Kew Gardens: The next superfruit could be in your back garden

Plants native to the British Isles from wild raspberries and elderflowers to seaweed could prove just as exciting to food developers as the exotic flora and fauna of South America and Africa, according to experts at Kew Gardens.

Professor Monique Simmonds, head of the innovation unit at Kew, said the bitter compounds in some of these plants (the parts that typically contain health-promoting properties) had often been bred out of cultivated versions, but were still present in wild varieties.

Food and drink companies that wanted to explore some of these plants with a view to developing new healthy ingredients could work with experts at Kew to identify which varieties were most likely to contain particular compounds and then explore the viability of cultivating them to produce extracts with the desired properties, she said.

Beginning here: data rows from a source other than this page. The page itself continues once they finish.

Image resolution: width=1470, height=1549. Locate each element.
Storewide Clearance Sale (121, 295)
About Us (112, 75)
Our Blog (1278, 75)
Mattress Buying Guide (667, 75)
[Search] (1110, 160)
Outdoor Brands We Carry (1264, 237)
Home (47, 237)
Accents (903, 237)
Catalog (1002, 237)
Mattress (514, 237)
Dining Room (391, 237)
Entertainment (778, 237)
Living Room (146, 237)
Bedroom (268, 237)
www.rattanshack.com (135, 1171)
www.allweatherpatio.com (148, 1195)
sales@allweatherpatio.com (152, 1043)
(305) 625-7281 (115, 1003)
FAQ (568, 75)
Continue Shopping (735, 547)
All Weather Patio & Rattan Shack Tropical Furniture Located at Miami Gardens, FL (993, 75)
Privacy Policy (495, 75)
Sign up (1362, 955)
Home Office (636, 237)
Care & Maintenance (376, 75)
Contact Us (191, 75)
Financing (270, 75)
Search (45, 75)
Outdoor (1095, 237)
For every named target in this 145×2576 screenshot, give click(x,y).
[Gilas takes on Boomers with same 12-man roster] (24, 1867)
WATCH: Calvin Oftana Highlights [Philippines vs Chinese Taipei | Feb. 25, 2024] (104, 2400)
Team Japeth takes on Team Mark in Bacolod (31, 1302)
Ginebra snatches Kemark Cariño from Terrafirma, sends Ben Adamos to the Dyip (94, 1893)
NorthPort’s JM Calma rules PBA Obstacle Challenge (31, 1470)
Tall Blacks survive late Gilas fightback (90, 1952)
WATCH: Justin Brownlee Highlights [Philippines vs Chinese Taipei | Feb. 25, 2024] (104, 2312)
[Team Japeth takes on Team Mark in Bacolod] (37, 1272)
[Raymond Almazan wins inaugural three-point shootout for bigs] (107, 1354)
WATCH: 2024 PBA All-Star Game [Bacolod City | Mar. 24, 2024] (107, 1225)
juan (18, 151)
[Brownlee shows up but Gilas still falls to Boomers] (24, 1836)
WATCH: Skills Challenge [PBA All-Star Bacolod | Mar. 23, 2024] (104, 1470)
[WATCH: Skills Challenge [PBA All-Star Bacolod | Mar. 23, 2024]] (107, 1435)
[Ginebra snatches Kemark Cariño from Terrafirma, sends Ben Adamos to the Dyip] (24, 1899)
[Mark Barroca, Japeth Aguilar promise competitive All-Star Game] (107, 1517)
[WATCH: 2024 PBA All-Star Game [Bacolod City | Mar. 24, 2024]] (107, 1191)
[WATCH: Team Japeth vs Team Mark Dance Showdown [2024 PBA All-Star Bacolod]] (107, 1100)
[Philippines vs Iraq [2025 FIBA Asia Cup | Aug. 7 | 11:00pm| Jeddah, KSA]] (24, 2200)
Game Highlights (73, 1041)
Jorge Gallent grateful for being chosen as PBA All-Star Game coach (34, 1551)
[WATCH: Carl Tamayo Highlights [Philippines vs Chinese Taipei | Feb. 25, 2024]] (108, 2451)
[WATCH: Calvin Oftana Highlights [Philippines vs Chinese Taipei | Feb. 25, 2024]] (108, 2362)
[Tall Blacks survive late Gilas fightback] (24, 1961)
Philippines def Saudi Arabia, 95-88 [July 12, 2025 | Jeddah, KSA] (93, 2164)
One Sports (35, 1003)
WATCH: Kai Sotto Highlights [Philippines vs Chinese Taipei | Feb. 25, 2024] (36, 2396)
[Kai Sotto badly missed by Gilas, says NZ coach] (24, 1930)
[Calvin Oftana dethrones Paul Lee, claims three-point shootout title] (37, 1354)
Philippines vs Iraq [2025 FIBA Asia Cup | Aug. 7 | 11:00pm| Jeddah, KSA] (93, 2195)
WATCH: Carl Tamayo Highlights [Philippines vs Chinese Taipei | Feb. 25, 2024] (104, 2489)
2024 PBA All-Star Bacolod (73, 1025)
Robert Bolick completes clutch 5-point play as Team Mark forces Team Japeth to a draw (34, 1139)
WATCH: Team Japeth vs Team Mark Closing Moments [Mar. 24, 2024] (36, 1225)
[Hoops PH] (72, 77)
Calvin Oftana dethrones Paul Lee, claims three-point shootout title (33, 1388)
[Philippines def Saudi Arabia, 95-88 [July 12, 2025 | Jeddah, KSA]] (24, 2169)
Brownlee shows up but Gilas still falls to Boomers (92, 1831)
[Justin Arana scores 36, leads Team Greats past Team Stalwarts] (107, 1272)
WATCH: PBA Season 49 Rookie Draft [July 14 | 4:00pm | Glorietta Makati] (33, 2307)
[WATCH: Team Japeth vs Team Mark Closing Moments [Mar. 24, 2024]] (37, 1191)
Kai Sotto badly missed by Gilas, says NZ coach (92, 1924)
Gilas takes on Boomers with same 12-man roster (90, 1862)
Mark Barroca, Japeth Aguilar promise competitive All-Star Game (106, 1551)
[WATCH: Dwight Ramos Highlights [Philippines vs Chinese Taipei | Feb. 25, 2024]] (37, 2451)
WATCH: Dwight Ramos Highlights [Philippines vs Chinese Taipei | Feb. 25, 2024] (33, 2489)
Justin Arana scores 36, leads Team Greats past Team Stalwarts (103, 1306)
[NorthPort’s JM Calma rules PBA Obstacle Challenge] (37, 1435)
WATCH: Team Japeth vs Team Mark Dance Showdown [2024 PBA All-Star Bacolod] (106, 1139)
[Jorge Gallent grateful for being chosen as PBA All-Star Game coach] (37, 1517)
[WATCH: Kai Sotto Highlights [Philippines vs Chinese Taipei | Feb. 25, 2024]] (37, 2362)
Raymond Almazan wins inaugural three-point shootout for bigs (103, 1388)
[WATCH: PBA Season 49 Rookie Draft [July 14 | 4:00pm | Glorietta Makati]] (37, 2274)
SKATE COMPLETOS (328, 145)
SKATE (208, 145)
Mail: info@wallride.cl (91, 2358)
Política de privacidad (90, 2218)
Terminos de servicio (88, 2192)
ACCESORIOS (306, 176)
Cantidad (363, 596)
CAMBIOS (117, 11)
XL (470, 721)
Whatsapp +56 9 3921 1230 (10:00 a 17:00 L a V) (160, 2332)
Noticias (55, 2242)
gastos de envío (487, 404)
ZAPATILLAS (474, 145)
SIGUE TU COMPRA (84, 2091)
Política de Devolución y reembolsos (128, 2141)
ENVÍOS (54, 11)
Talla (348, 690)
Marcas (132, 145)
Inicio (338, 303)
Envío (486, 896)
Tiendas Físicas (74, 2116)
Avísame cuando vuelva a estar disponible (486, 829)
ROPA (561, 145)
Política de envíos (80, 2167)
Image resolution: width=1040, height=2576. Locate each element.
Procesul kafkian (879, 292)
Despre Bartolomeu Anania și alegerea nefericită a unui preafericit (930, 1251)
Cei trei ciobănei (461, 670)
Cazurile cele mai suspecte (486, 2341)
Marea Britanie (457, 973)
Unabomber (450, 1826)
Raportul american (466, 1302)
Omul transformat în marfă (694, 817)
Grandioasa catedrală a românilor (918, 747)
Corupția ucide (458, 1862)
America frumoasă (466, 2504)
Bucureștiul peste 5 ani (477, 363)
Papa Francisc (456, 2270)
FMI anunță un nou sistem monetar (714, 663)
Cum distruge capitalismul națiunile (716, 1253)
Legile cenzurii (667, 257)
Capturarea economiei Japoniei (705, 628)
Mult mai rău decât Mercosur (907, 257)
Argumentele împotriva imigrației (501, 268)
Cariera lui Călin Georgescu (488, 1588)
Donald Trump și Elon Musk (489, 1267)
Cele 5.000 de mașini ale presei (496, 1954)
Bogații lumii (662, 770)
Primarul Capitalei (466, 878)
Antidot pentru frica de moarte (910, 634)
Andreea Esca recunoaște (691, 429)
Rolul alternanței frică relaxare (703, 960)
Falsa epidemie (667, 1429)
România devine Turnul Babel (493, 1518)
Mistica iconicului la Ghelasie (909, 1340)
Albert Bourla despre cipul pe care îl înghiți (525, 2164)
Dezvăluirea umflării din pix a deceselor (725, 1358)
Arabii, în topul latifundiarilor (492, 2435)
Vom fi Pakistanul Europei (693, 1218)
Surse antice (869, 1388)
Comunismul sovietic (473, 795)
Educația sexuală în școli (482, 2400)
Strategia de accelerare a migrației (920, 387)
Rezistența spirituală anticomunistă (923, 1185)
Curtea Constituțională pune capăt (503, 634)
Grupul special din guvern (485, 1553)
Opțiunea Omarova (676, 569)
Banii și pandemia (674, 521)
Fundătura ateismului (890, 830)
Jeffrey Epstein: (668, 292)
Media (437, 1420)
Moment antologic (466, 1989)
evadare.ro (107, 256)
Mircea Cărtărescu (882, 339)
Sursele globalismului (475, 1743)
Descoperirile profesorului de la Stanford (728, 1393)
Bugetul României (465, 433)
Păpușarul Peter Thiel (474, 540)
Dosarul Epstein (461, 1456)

Simmonds, who was speaking to FoodManufacture.co.uk at a Leatherhead Food Research conference on natural trends in food and drink held at Kew Gardens, said Kew was working with some of the biggest names in the food industry including Nestlé and GlaxoSmithKline on such projects.

She added: “There are scores of plants in our own backyard from rhubarb to elderflower that have potentially interesting properties. However, whenever you are using plants, you have to be sure that you are using the right varieties, and that the extracts you are using actually contain the active ingredients you are interested in.

“We come across so many cases where firms are not supplying the genuine article, or where they are doing data searches and they don’t know which name to search under as these plants have multiple names.”

She also urged food manufacturers and ingredients suppliers to get involved with a new international project spearheaded by Kew to build a definitive, searchable database of names for plant species.